A group of immigrants rights activists stage a sit-in to block a bus transporting prisoners for deportation at the San Francisco Immigration and Customs Enforcement (ICE) office, October 17. Photo Xochitl Bernadette Moreno

On Oct. 5, Gov. Jerry Brown signed the Trust Act into law. The act will help many undocumented immigrants in California who have had contact with the police avoid deportation.

Immigration and Customs Enforcement (ICE) utilizes Secure Communities (S-Comm), a program where fingerprints and arrest information are shared with the Department of Homeland Security (DHS) to enforce federal immigration laws, and deport undocumented immigrants.

When an undocumented immigrant is arrested by the police, ICE places a hold—a request to keep the immigrant in local jail for additional time of up to 48 hours— so that ICE can pick up, process and put the immigrant deportation in proceedings.

Historically, there has been tension between federal and state governments around the enforcement of immigration laws.

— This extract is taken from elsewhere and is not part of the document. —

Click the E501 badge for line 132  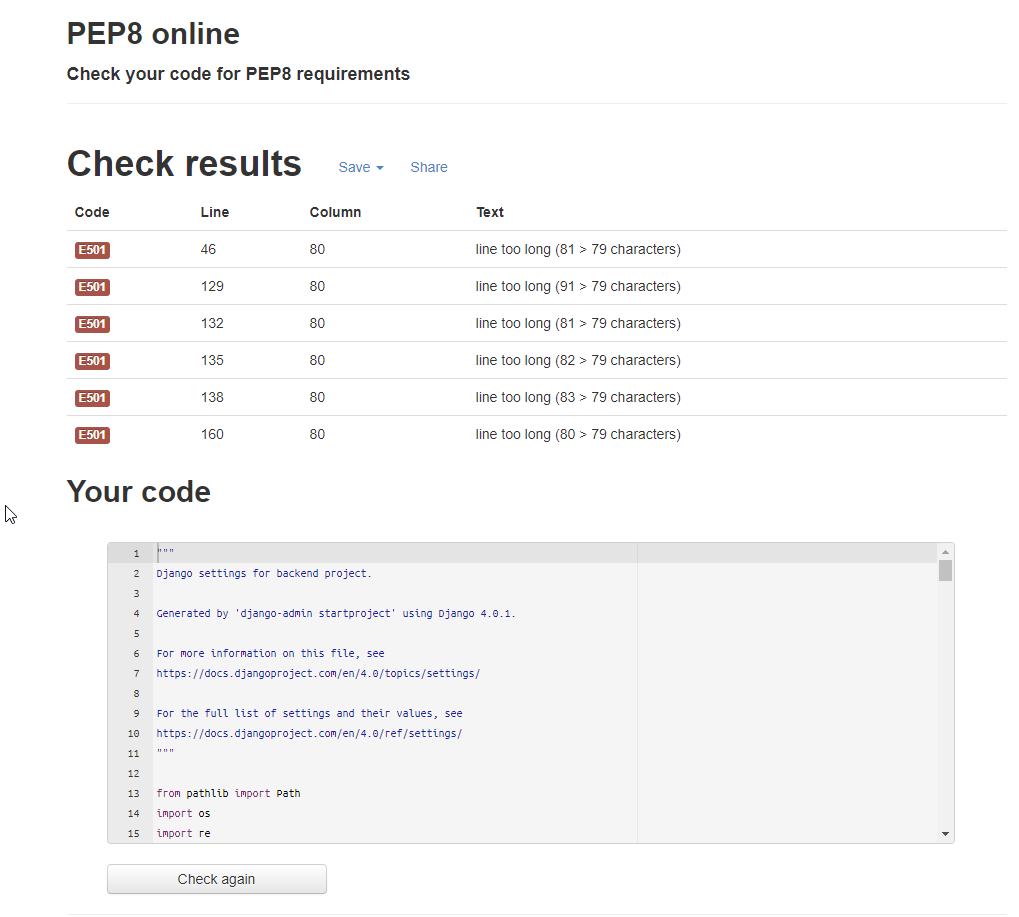coord(91,324)
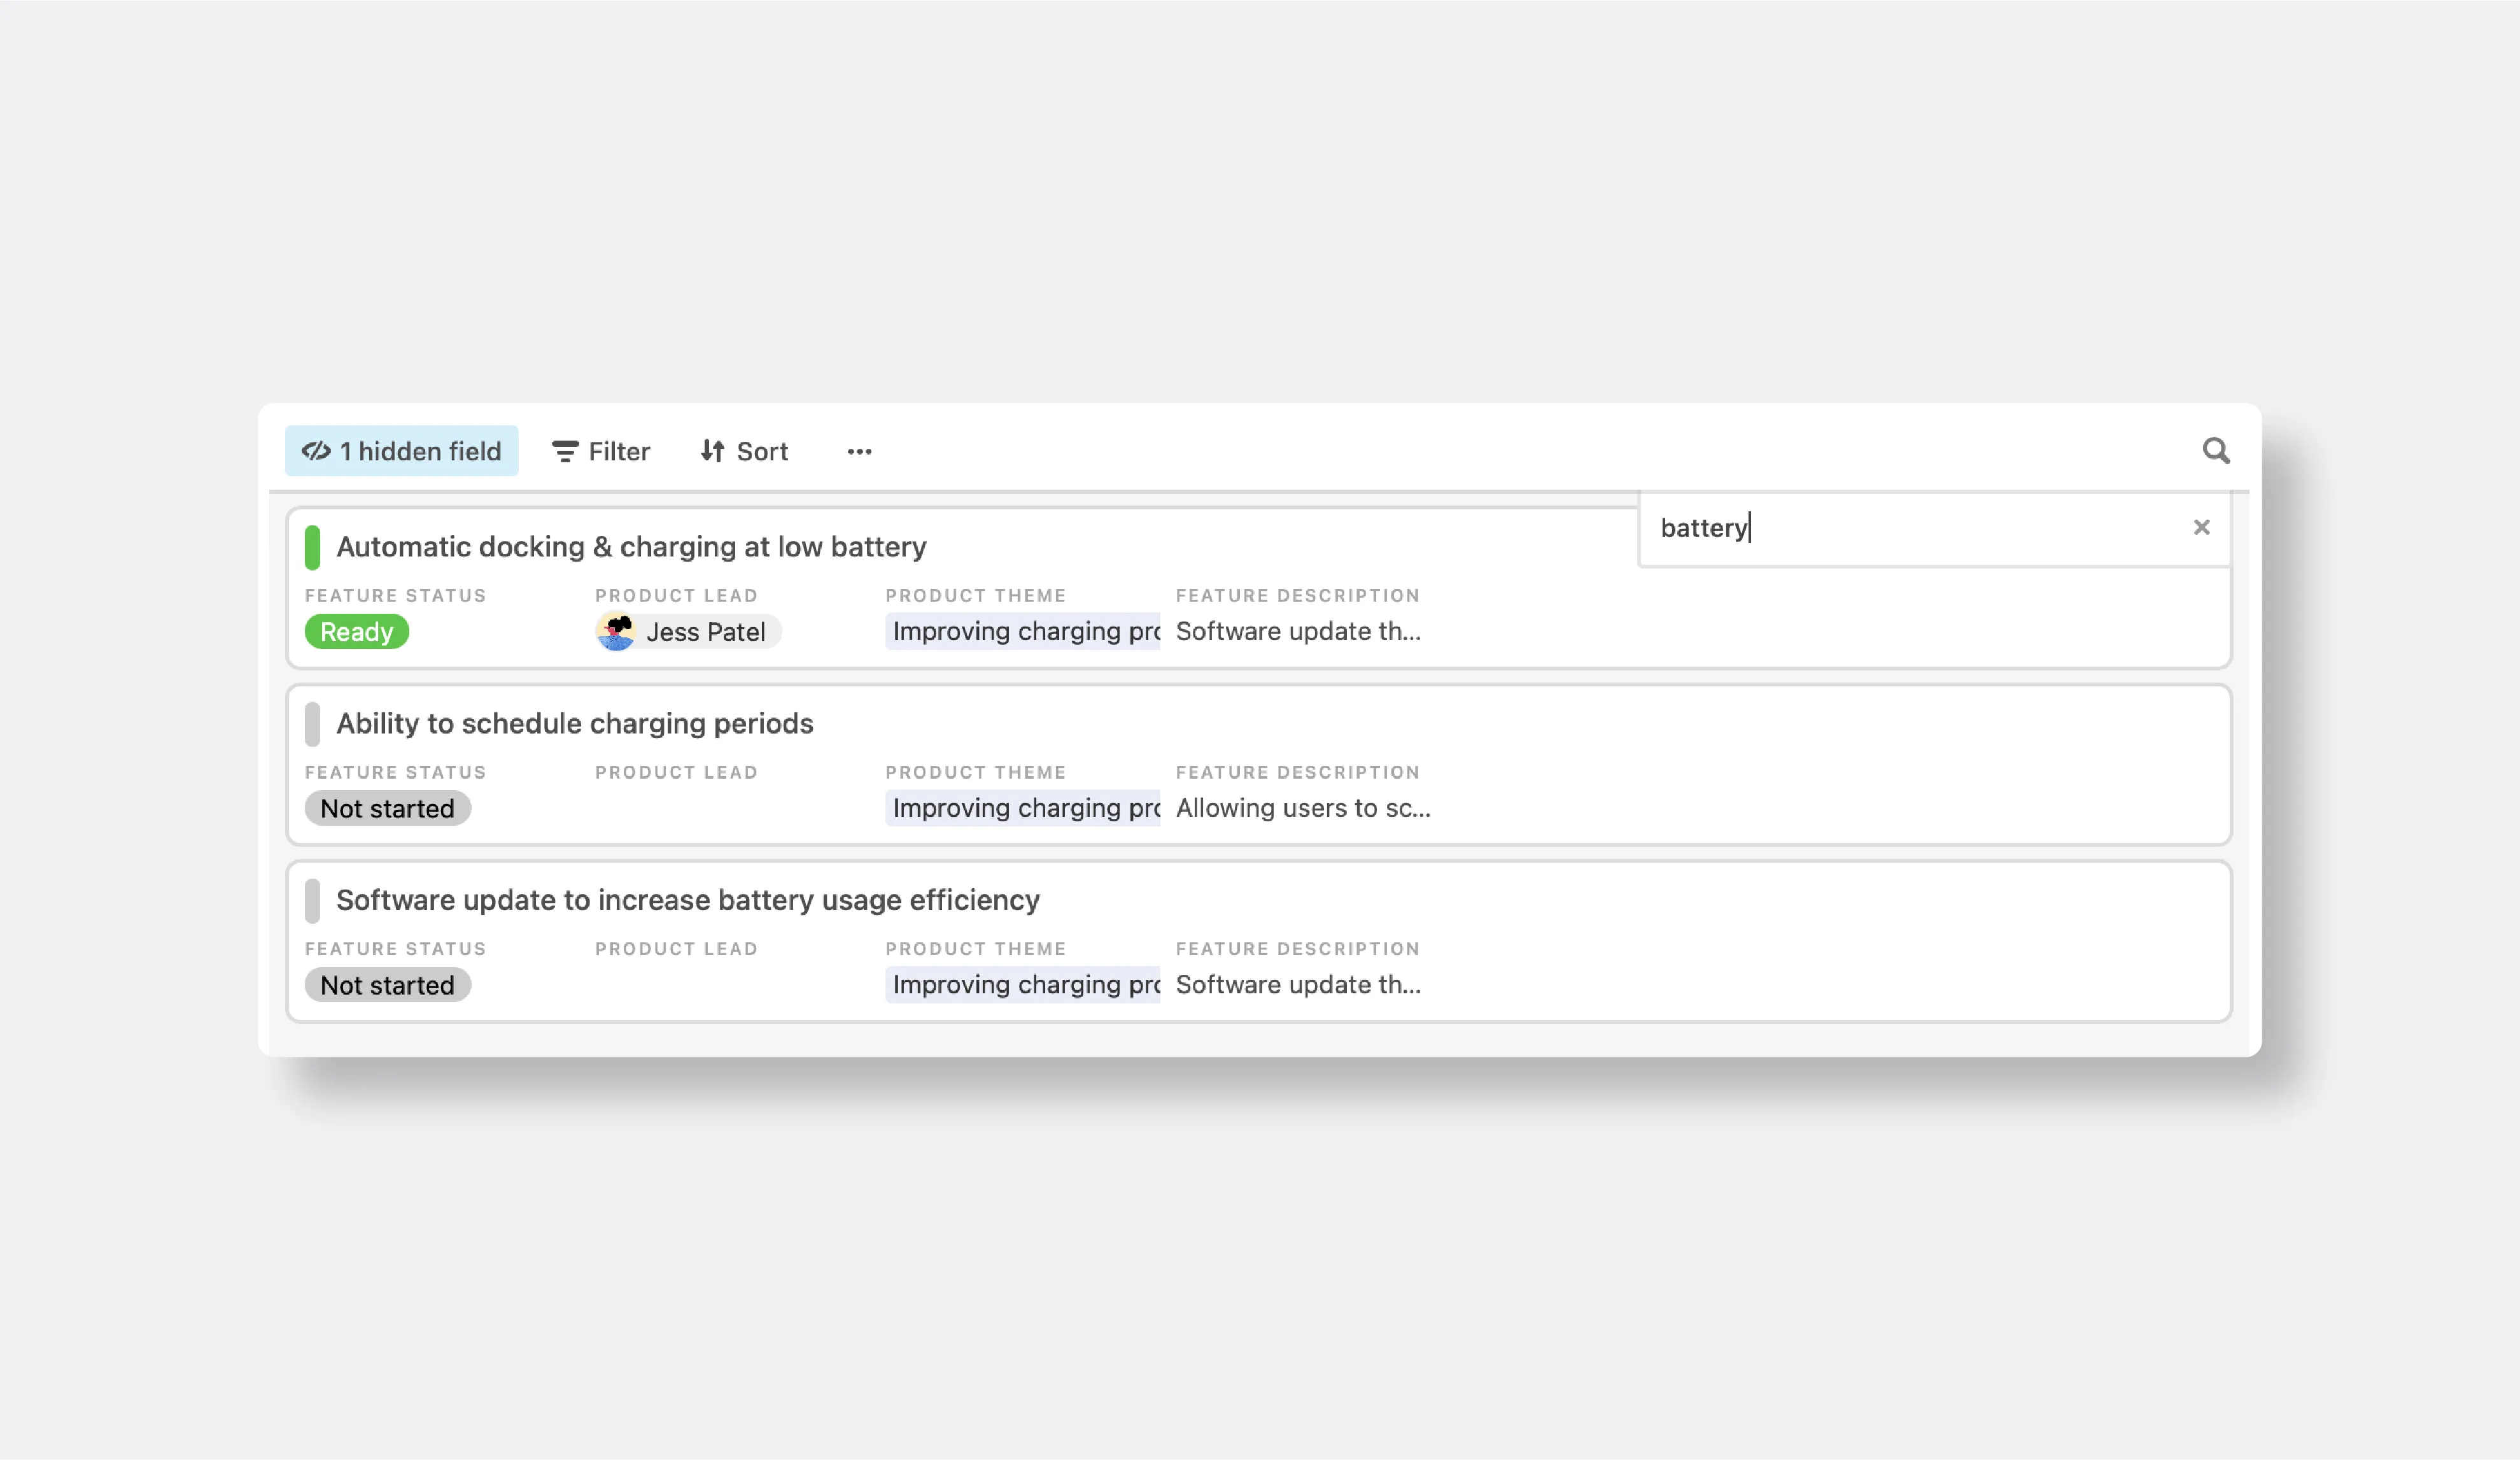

The federal government has been criticized for inadequate compensation to states for the costs of extended detentions on ICE holds.

There has been no clear standard of how the holds should be placed and, as a result, there have been cases where U.S. citizens and immigrants who were not deportable were detained on ICE holds.

S-Comm has undermined the trust to law enforcement. Fearful of deportation, immigrants have become less likely to cooperate with law enforcement and report crimes.

The Trust Act gives clarity to the dynamic between state and federal law enforcement in the immigration sphere by prohibiting law enforcement to honor ICE holds for immigrants charged with or convicted of minor offenses.

This law permits state law enforcement to detain an immigrant on an ICE hold only in the following situations: 1) When the immigrant was convicted of a serious or violent felony, or a felony punishable by imprisonment in state prison; 2) Within the past five years the immigrant was convicted of a misdemeanor for a crime punishable as either a misdemeanor or a felony; 3) Has been convicted at any time of a felony for one of the offenses listed in the Trust Act; 4) Is registered on the California Sex and Arson registry; 5) The magistrate finds probable cause for a charge of felony for one of the offenses listed in the Trust Act, serious or violent felony, or a felony punishable by imprisonment in the state prison; 6) The immigrant was convicted of a federal crime.

Moreover, if an immigrant in California does not have a criminal history and gets arrested for a misdemeanor, the police will not be able to turn the immigrant over to ICE. Trust Act will help regain the trust of undocumented immigrants and immigrant communities.

Wilson Purves is legal advisor for immigration matters with the Mexican Consulate of San Francisco and a licensed California attorney practicing Immigration Law in San Francisco.